J’ai commenté voici plus d’un an sur ce blog trois toiles du Titien, sous le titre « Solitude de Marie ». Je reproduis ci-dessous la partie centrale de ce billet, consacrée à l’Assomption de la Vierge.

(…) Cette spiritualité de l’art du Titien jusque dans ses compositions profanes éclate, explose devrait-on dire dans ce coup d’éclat d’un jeune homme de vingt-huit ans, la monumentale  Assomption des Frari. Le visiteur qui pénètre dans cette église franciscaine – la plus grande de Venise – se trouve invinciblement attiré par le brasier de couleurs qui brûle au fond de la nef. Mais il aura beau s’avancer et en scruter les détails et l’ensemble, la taille même du tableau (haut de sept mètres) interdit de l’apprécier totalement, et les visages de Marie et de Dieu le Père ne se laisseront pleinement voir qu’en reproduction. Pour quel regard peignait Titien quand il fixait avec finesse les traits de ces grands personnages, qu’aucun téléobjectif ni tirage sur papier ne pouvaient mettre alors sous les yeux des fidèles ? Il dédaignait d’être vu du vulgaire et peignait son Assomption « pour Marie », ou sous le regard de Dieu.

Pala dell Assunta

Sur quoi repose Marie ? (…) De même que Venise semble flotter sur l’eau, Marie foule ici le nuage et cette base peu sûre, acrobatique, semble fortement la déstabiliser. La force inouïe de l’Assomption est de faire converger toute l’action sur le visage de Marie, mis en pleine lumière au centre supérieur de la composition : la broche à la base de son cou semble le centre exact du cercle formé par l’arc inférieur du nuage chargé d’angelots et l’arc supérieur qui cadre le retable, au-dessus du vol planant de Dieu. L’orage de lumière qui s’accumule entre Marie et Dieu qui l’accueille brille avec le plus d’intensité autour de ses bras levés et sa tête, de sorte que Marie ainsi cadrée jouit d’une exposition maximum. Or, contrairement à une pieuse iconographie qui montrerait à cet instant la Vierge sereine ou triomphante – combien de peintures kitsch sur ce sujet d’une « ravissante assomption » ? – le visage peint par Titien exprime un mélange d’effroi, de défiance et de tremblement. Marie a peur, elle chancelle ; ses mains levées signifient la prière et l’adoration dirigées vers le Très-Haut sans doute, mais aussi les bras battant l’air du funambule qui vient de lâcher sa perche… Marie prend le ciel comme, sur le point de couler, un bateau prend l’eau. Ne comprenant manifestement pas ce qui lui arrive, elle semble saisie, moins ravie que raptée comme Europe (au visage pareillement voilé sur la toile conservée à Boston), et cette ambivalence du sentiment est fortement marquée par la division des visages, à demi plongés dans l’ombre.

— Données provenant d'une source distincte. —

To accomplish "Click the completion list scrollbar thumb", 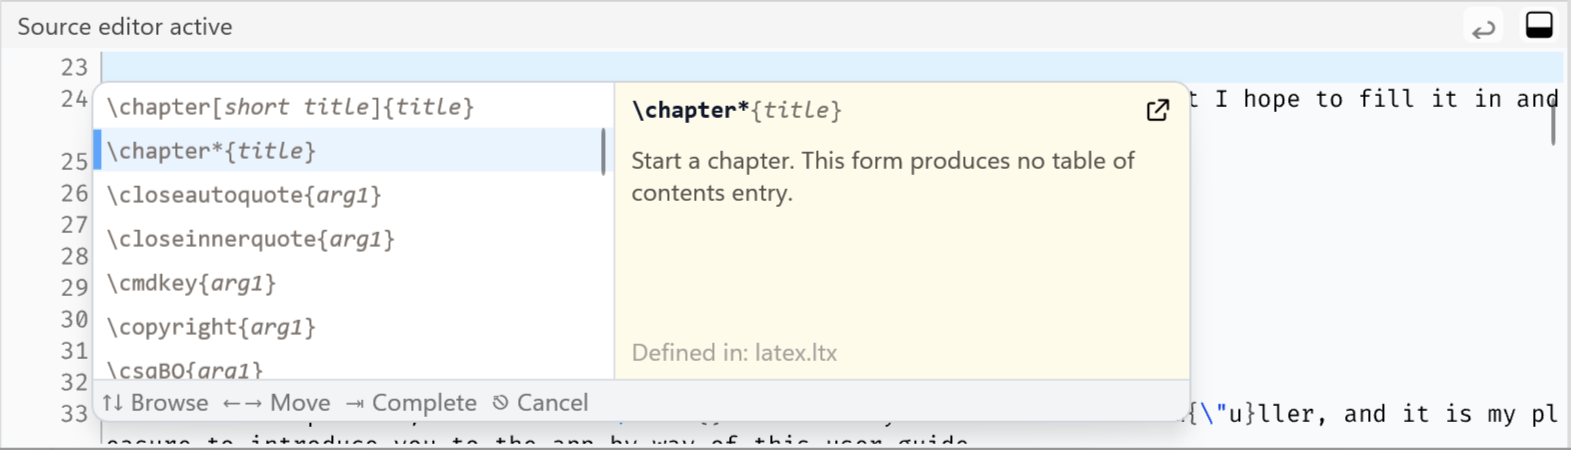I will 603,151.
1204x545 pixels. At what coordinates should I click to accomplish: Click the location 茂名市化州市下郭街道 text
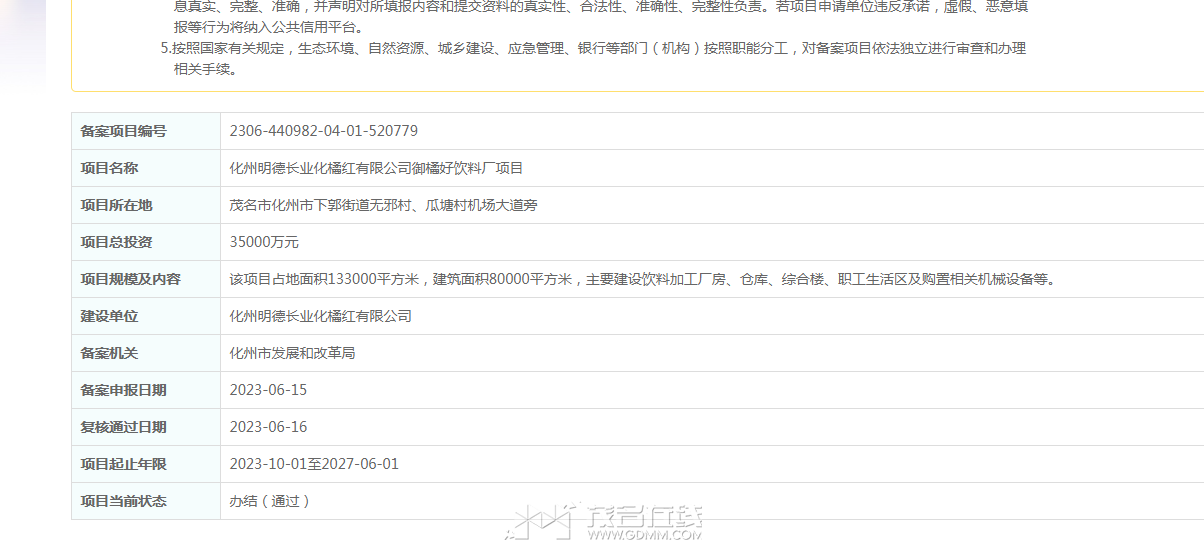(300, 205)
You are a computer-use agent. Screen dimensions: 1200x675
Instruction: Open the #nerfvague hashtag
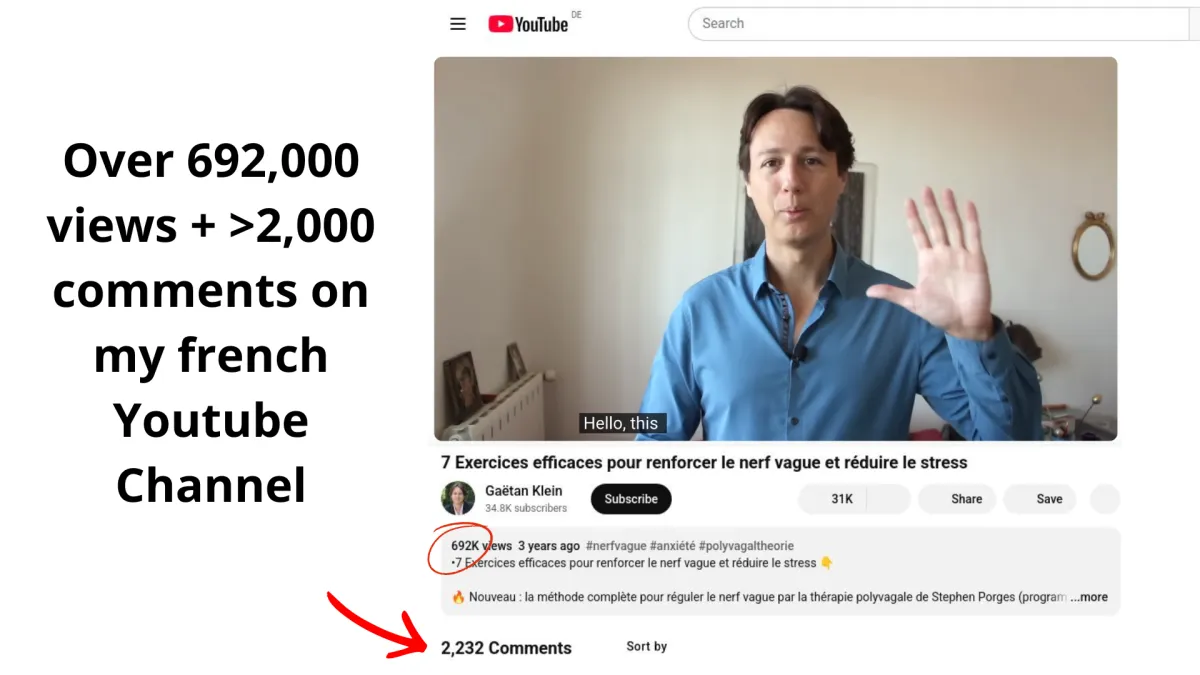(x=616, y=546)
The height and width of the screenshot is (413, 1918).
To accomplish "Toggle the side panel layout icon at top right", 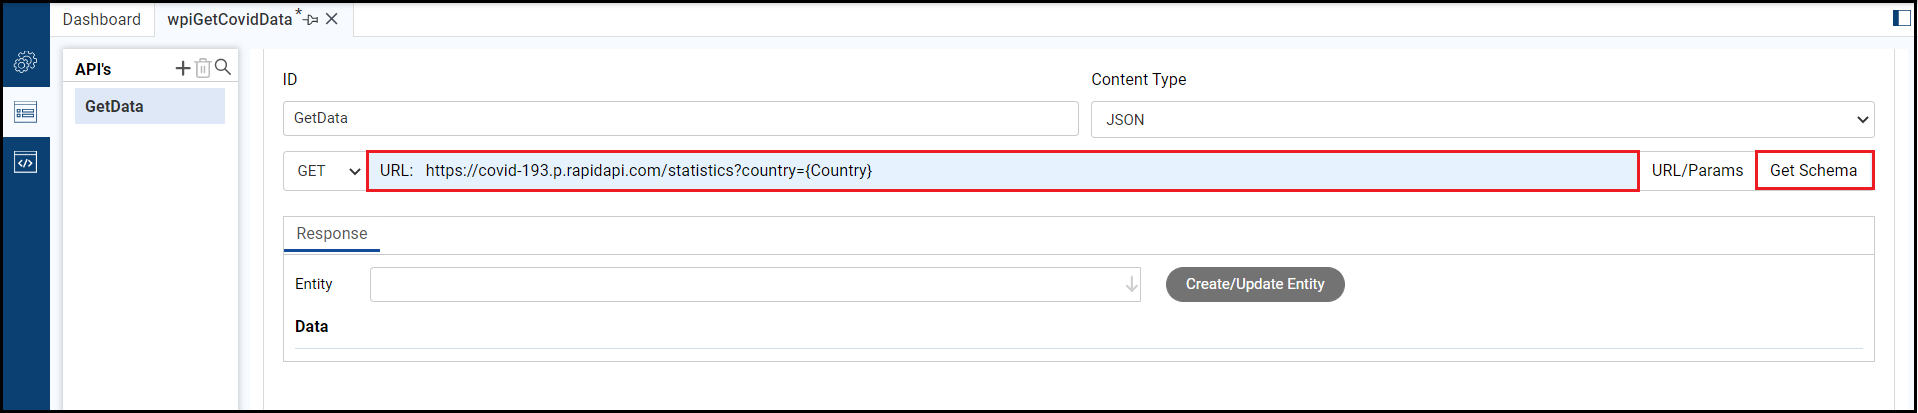I will click(x=1901, y=18).
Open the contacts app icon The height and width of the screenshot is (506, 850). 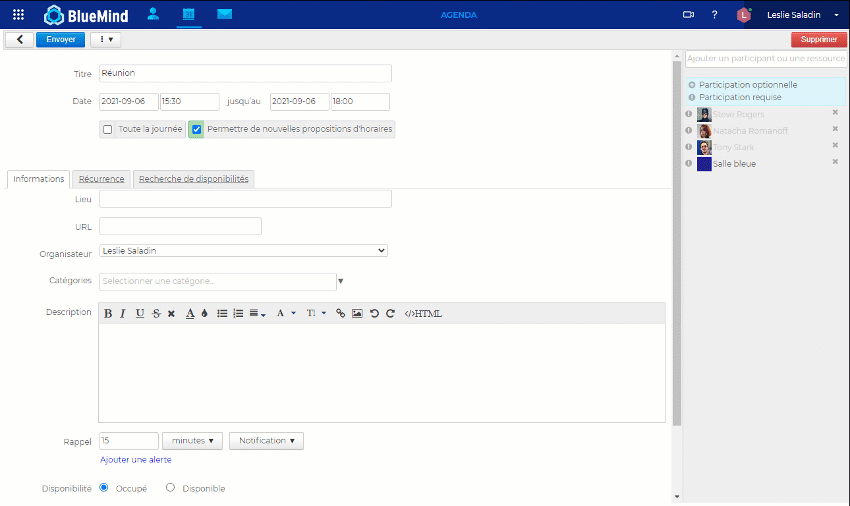point(153,15)
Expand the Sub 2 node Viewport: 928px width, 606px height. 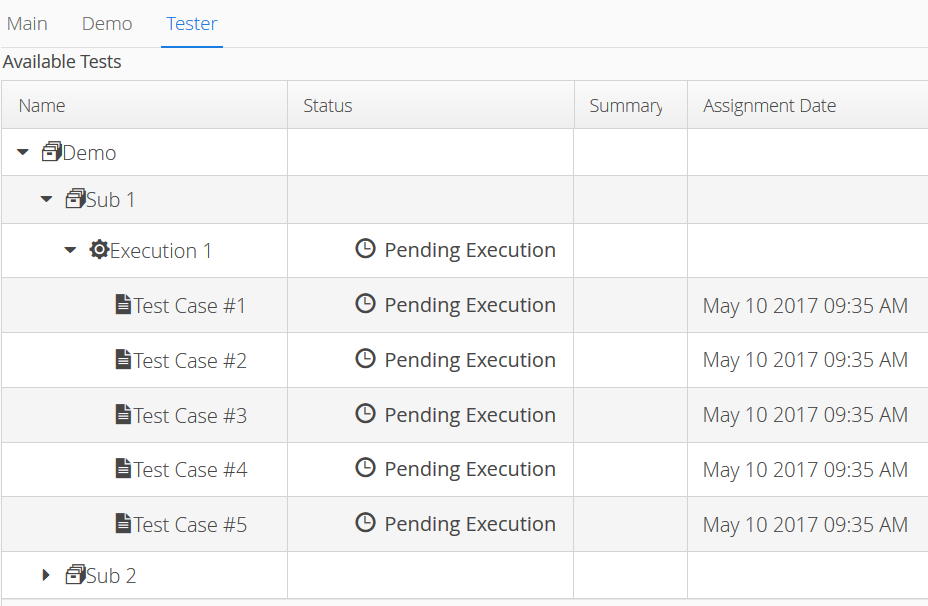pos(45,575)
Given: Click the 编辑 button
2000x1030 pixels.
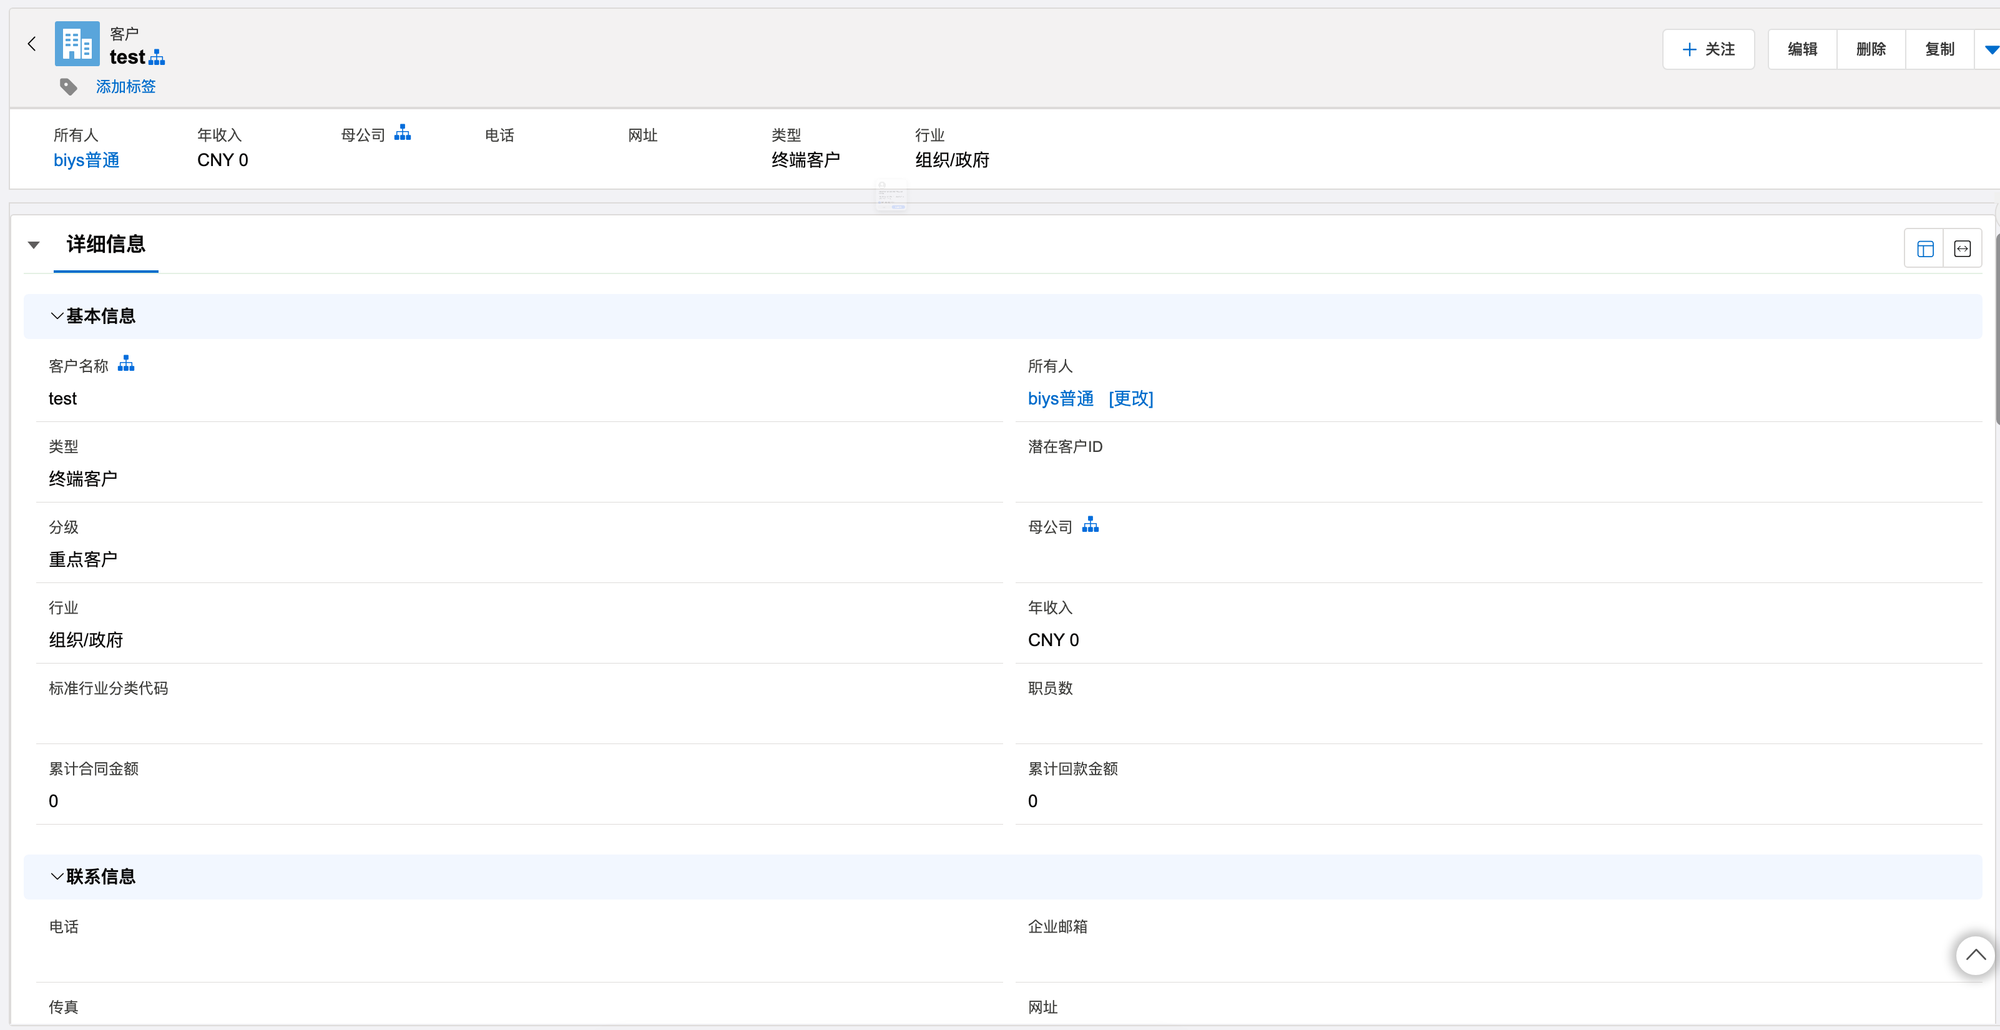Looking at the screenshot, I should click(x=1802, y=49).
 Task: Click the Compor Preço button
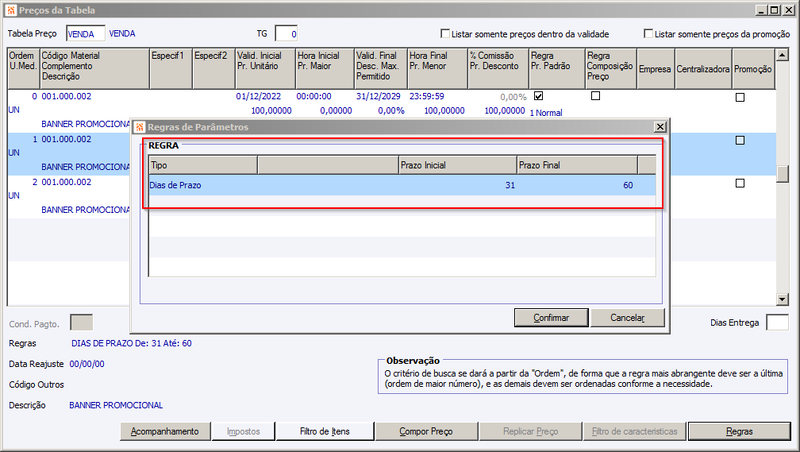(x=426, y=431)
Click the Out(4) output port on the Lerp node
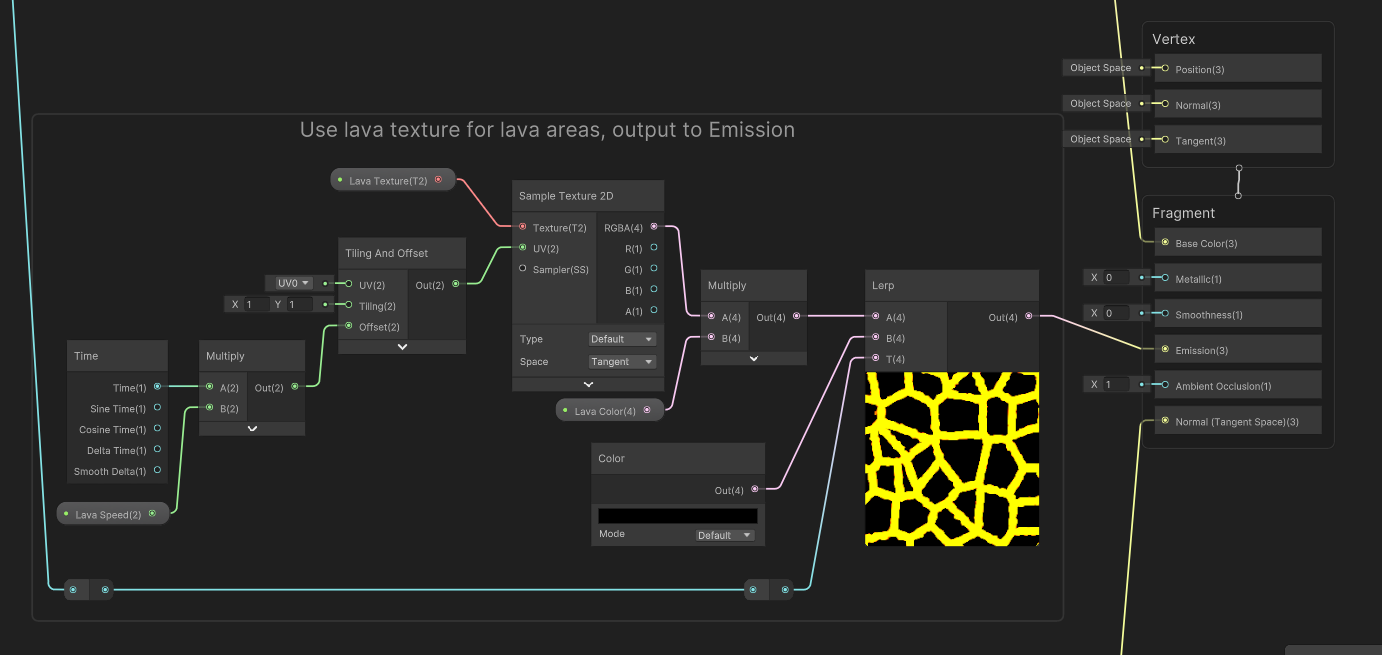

Il y aurait beaucoup à méditer sur l’ombre voilant les visages dans les toiles du Titien. Comme si la quintessence du visage était pour lui de sourdre, d’apparaître, en apportant sa propre lumière. (…) C’est l’ombre, mieux que la perspective, qui opère une mise à distance essentielle aux figures de la majesté, de la sacralité ou du désir. Pour saisir comment les stratagèmes de l’ombre supplantent à Venise une vision orthogonale fondée sur la géométrie, on rapprochera la Vierge de l’Assomption d’un autre ravissement (aux deux sens du terme), celui de la Danaé nue du musée de Capodimonte. Rêveuse sous l’or que Zeus fait pleuvoir sur elle, la déesse offre le plus bel exemple de ce recul du visage vers le fond du tableau, et de son modelage psychologique par les jeux de lumière. La réserve infinie des traits de Danaé, auxquels l’ombre imprime un bandeau de mélancolie, en fait une figure incomparablement plus érotique, et mystérieuse, que la Vénus d’Urbino et la série des Vénus avec joueur d’orgue ou de luth qui mettent le nu féminin en pleine lumière.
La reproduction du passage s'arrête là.